> WHAT THIS TASK INVOLVES
The answer must be an exact copy of the lines from the one with "Given: Open the" to the last line of the entries below, both included, and must contain no pictures.

(Entries taken from a collection)
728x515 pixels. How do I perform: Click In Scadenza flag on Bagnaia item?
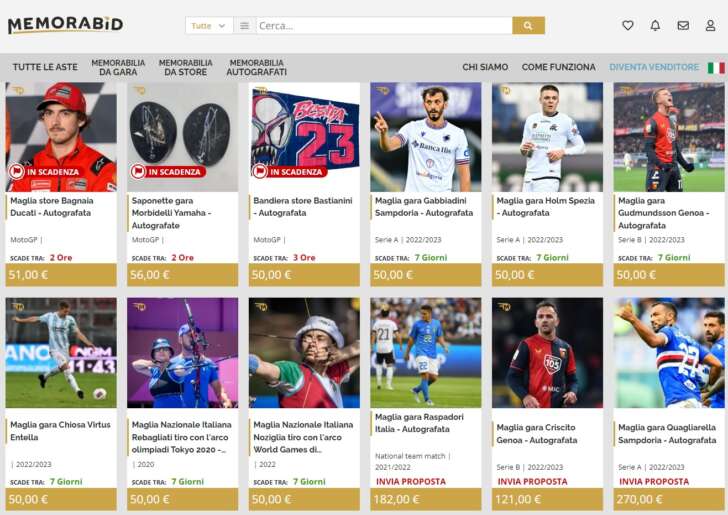pos(45,172)
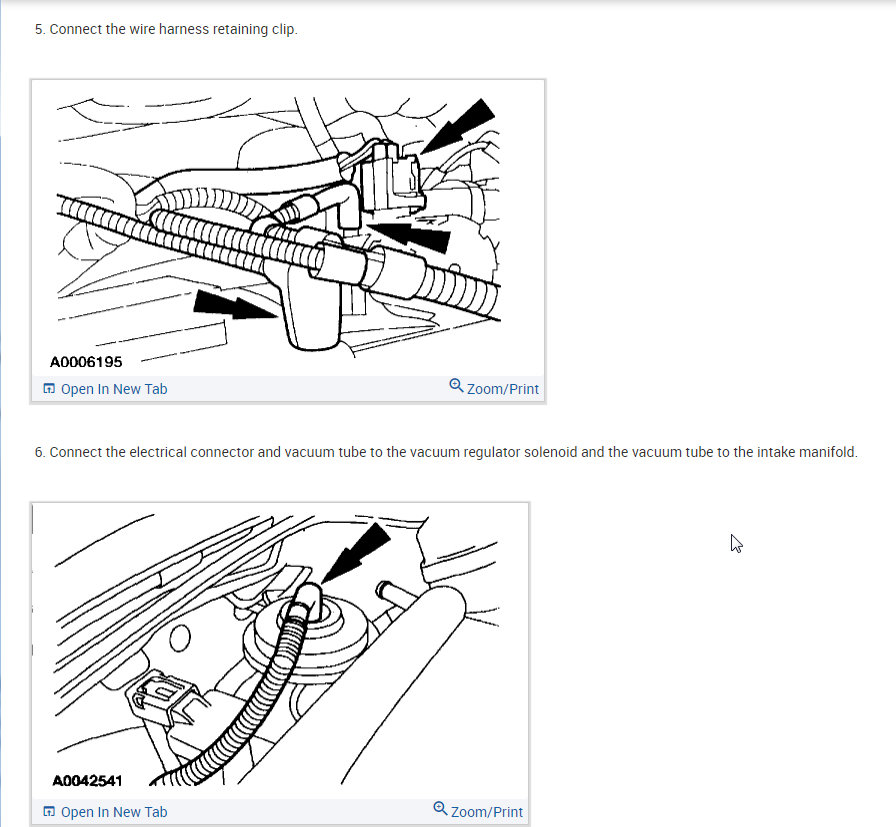Click the lower-left black arrow in the harness diagram
The width and height of the screenshot is (896, 827).
click(x=234, y=305)
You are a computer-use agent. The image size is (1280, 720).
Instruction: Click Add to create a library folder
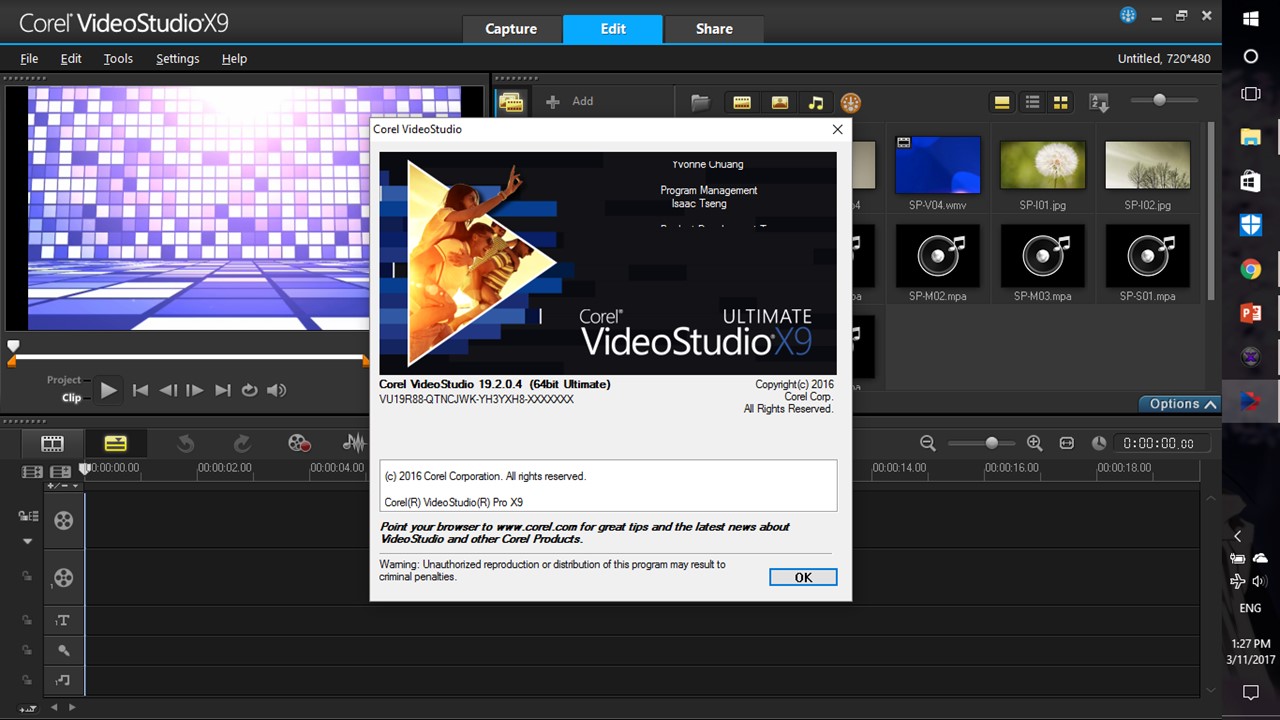[570, 101]
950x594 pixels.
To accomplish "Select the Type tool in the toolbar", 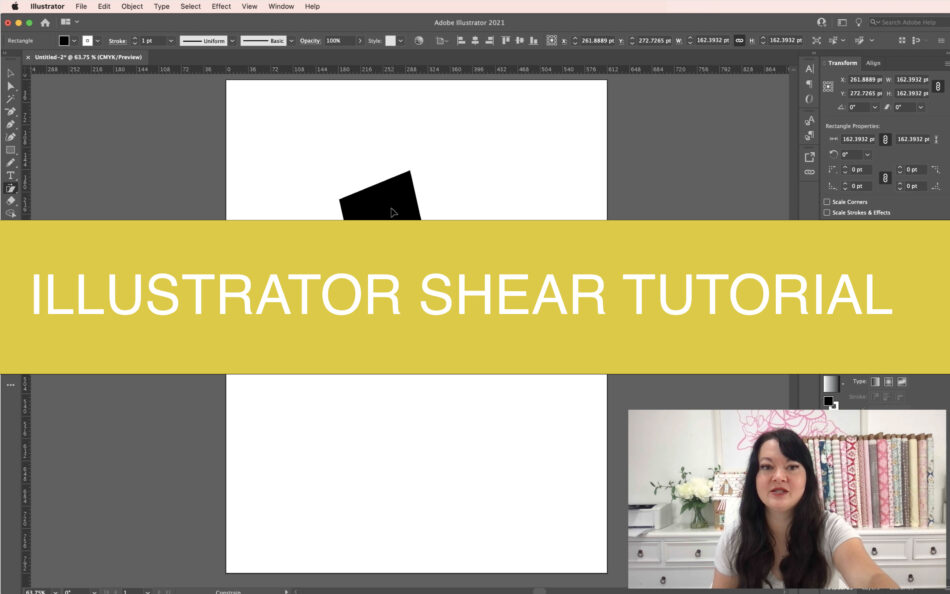I will pos(11,175).
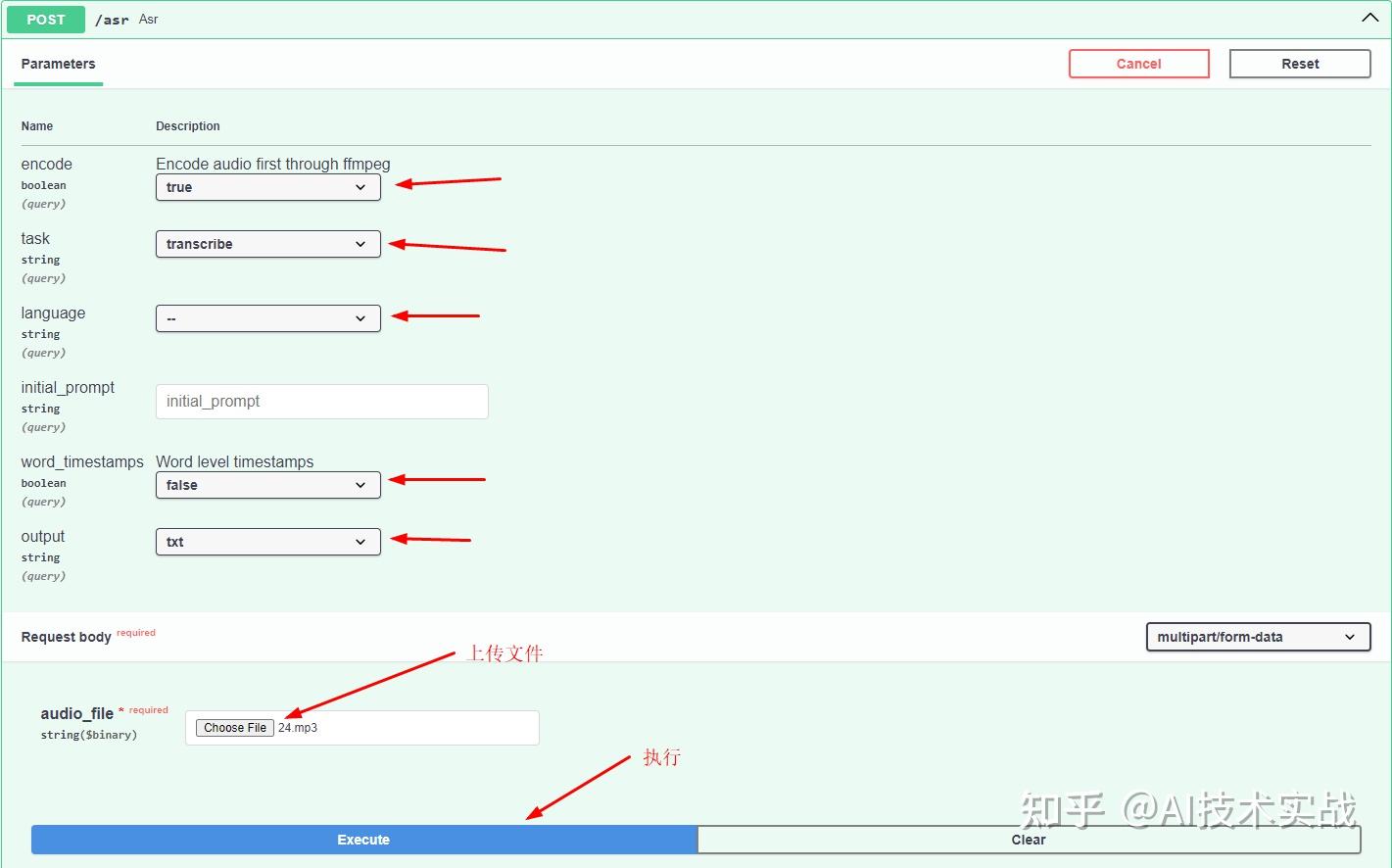The height and width of the screenshot is (868, 1392).
Task: Click Choose File to upload audio
Action: click(234, 727)
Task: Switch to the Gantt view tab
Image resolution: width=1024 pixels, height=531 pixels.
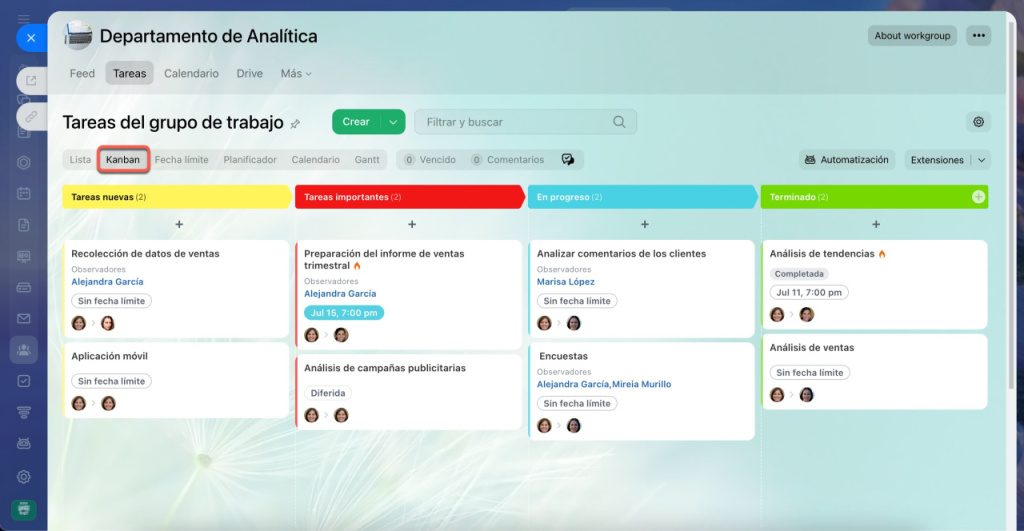Action: (x=367, y=160)
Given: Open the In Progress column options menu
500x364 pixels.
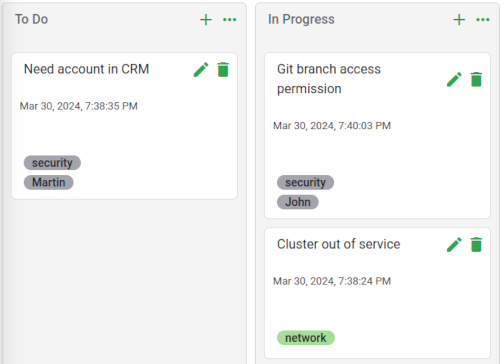Looking at the screenshot, I should tap(483, 20).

> EXERCISE SOLUTION
Given: Open the In Progress column options menu
500x364 pixels.
Looking at the screenshot, I should tap(483, 20).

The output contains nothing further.